Un travail inutile et une vie qui n’a pas de sens. Un monde où les humains ont oublié leurs rêves, leurs espoirs et leur humanité. Un monde qui n’a ni passé, ni avenir. Le présent lui-même ne semble rythmé que par les heures de travail et les quelques instants de pause.

Violence et folie

Alors pour exister, certains agents sombrent dans un imaginaire proche de la folie ou dans la scarification de leur corps comme hymne à la beauté s’opposant à la laideur du monde qui les entoure. D’autres essayent de rechercher la vérité cachée depuis des décennies ou se jettent à travers les baies vitrées des immeubles pour ne plus continuer à fonctionner comme les robots sans âme qu’ils sont devenus.

Pour survivre dans ce monde sans pitié et sans joie, les agents se sont regroupés en guildes secrètes qui oeuvrent pour conserver leurs maigres privilèges et leur pouvoir sur les autres factions. Car le nombre est toujours un avantage pour qui souhaite rester en vie, notamment pour Lazlo et sa guilde, personnages principaux de ce roman.

En effet, la violence reste omniprésente et explose à intervalles réguliers dans les couloirs des bureaux qui deviennent parfois ensanglantés par ces luttes de territoires inévitables. Les suspicions, les manigances, les trahisons sont souvent suivies de crimes restant souvent impunis comme si tout cela était normal dans ce monde en vase clos qui a besoin d’exprimer son désarroi et d’extérioriser ses pulsions primitives.
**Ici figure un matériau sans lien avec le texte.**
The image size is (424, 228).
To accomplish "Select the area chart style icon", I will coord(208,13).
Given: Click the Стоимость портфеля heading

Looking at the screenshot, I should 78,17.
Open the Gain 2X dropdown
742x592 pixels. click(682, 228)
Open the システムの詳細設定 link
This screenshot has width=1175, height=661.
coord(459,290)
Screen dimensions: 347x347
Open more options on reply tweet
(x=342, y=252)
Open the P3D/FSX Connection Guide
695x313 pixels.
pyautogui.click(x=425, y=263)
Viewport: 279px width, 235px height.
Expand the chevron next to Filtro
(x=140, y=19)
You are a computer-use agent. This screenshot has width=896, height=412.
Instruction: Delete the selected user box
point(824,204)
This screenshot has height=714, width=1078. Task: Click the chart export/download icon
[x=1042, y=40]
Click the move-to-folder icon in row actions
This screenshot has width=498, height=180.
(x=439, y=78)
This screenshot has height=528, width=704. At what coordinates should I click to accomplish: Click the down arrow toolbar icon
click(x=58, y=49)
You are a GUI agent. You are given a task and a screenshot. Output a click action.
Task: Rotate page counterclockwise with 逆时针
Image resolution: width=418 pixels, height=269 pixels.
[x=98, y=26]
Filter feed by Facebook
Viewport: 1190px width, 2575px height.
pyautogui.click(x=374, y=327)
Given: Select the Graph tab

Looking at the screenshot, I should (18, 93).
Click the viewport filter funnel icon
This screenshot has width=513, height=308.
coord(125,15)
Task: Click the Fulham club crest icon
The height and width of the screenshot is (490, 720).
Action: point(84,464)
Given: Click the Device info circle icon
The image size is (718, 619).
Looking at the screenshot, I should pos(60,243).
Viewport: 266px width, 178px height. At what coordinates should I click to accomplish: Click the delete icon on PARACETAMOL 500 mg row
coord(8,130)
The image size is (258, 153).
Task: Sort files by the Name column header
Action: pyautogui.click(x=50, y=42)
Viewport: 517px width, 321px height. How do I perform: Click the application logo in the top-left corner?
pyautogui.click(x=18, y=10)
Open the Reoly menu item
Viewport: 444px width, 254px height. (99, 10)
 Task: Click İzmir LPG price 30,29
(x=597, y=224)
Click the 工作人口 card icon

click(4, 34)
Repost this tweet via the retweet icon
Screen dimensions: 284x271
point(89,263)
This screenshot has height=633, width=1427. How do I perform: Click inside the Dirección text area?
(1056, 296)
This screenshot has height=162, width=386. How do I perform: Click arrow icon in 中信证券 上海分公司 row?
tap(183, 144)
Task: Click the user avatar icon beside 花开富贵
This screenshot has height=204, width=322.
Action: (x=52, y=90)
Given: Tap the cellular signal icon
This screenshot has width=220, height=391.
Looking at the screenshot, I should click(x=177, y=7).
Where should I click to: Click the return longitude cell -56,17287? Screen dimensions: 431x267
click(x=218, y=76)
Rester à son poste et conserver son travail importent plus que toute autre chose. Parce que sans lui, vous n’êtes plus rien.

Les machines ont gagné

Les machines paraissent puissantes bien qu’invisibles, livrant aux travailleurs les chiffres qu’ils doivent contrôler. Elles régissent leur vie et leur mort en un cycle de création / destruction qui n’est pas sans rappeler, un court instant, celui de « Soleil vert ». 

Et pourtant, ces machines sont idéalisées (parce qu’imaginées comme étant parfaites), à tel point que certains agents aimeraient leur ressembler et oublier leur corps à jamais, en conservant la perfection d’une pensée aboutie, d’un raisonnement sans faille et sans contestation.

Même si un certain flou subsiste concernant le monde extérieur, les machines semblent occuper une place importante dans ce délire que les hommes ont eux-mêmes créé.

Mes réactions en lisant ce roman

Première réaction : « Oh là là, que cet univers est sombre ! »

Deuxième réaction : « Intéressant quand même… »

Troisième réaction : « Passionnant malgré sa noirceur… Et si l’auteur voulait nous délivrer un message par l’intermédiaire de son singulier roman ?»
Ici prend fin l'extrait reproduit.